На фото была молодая женщина с чарующей затаённой улыбкой, склонившая, как лебедь, голову на чудесной, длинной, скульптурной шее, с покатыми обнажёнными плечами, сидящая в вогнутом «римском» кресле. Взгляд – прямо в душу его, Сергея… Длинное белое платье, простое, как она сама, струится на пол…
– Это великая танцовщица, – сказал Блок. – Исида.

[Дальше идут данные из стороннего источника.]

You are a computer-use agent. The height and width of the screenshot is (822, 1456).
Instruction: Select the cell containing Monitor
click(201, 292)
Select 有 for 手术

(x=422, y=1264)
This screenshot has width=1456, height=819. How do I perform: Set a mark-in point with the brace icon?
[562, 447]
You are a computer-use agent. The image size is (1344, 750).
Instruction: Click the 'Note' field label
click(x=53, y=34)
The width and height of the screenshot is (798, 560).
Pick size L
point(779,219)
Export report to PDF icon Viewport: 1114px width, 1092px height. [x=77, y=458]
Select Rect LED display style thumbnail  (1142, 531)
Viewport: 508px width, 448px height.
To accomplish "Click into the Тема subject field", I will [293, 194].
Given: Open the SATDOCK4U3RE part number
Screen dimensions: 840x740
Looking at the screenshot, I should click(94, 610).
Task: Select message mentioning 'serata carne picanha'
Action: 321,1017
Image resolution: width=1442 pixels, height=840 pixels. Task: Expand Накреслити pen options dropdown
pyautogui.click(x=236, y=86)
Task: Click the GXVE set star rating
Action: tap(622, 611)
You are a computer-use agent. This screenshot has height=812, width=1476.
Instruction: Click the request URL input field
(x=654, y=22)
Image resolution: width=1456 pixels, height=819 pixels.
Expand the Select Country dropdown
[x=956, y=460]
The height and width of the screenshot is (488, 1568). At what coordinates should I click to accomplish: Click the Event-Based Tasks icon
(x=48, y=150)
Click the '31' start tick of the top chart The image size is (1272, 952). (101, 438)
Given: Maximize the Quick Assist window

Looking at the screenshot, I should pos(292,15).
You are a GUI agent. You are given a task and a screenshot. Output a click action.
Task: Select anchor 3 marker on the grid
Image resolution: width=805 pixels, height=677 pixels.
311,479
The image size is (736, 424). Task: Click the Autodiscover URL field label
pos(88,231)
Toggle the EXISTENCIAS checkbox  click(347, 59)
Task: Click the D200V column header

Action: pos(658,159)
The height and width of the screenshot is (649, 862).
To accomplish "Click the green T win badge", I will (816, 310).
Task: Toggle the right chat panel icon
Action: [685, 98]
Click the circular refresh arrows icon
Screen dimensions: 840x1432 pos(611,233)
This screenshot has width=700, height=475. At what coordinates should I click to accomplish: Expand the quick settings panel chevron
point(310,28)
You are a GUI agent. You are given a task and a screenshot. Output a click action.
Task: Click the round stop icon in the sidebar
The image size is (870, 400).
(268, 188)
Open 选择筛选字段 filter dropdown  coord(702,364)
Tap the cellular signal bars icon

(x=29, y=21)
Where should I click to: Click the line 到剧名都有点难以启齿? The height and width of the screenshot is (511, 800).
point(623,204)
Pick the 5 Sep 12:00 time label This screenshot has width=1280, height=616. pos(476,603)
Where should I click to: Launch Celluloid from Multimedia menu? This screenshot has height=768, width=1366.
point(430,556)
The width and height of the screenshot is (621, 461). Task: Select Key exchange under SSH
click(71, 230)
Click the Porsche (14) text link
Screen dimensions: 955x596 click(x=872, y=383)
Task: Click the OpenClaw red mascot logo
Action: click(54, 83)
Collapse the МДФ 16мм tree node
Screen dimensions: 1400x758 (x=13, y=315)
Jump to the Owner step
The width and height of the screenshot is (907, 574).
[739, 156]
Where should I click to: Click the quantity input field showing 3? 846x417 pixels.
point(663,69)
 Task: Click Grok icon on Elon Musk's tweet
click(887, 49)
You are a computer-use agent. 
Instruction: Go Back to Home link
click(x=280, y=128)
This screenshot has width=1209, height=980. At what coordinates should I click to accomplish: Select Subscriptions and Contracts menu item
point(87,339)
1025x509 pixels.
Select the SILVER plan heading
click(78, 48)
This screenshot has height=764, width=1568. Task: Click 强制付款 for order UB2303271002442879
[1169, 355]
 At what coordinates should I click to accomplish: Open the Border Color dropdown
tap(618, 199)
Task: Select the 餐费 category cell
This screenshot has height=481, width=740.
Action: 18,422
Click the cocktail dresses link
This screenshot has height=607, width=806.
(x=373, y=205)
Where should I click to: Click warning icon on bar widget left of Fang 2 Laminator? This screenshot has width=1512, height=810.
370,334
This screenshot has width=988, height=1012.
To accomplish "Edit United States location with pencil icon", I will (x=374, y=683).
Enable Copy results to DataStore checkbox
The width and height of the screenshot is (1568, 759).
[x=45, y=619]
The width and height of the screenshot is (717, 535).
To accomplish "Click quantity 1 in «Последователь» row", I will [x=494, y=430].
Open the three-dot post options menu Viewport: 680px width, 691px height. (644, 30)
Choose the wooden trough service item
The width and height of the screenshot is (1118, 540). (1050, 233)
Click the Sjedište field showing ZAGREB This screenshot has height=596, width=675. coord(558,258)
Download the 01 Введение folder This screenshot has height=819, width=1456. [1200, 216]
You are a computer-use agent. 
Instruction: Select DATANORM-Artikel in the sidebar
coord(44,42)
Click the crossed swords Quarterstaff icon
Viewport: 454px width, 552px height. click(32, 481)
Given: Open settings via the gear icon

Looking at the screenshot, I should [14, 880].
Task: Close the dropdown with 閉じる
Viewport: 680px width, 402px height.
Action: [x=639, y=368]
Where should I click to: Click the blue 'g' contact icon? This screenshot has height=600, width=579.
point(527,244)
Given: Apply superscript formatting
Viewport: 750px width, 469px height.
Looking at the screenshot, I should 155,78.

Сергей не вымолвил ни слова. Снова и снова возвращался к фотографии глазами…
Стихи неведомого, из глубин Руси, пришельца Блоку жутко понравились. Об этом он честно сказал просветлевшему до дна синих глаз Сергею. Он читал их Блоку и… женскому портрету на стене.
Блок дал ему рекомендательные письма к издателю и коллегам по перу. Ах, как сбегал вниз от него Сергей! Будто крылья несли. И ещё: стал он другим, совсем другим, чем был час назад. Потому что видел: Блок уступил ему место рядом с собой. Свято улыбался ему, юному, новому, большими, чувственными губами. Свято и чисто, как ребёнок. Жал ему руку.
Он его не искал. И встреч с ним – тоже. Николай Клюев сам написал ему. Потом – ещё и ещё. Всё было в этих письмах – и созвучье сладкоречивое его же, Клюева, стихам, и восхищение талантом Сергея, и желание поскорее увидеть его, так тронувшего спящее сердце, обнять скорее, скорее… Сергей не ответил. Да, он читал стихи Клюева, очень нравились. Самый известный, после Блока, самобытный, сверкающий, как уральский изумруд, крестьянский поэт. И слова в его стихах – каменья самоцветные. Но смущал тон писем, очень уж нежный. И что любит его за душу светлую – заочно. Просит о встрече, просит-умоляет, смертельно ждёт…
Он уехал к себе домой, в село. К Анне не вернулся. Писал в родном амбаре странные стихи: о каменных дебрях большого города. И будто слышал голос Бога: «Забудь, что видел, и беги!» Но в силах ли его это было? Уже нет. Настало время исполниться мечте.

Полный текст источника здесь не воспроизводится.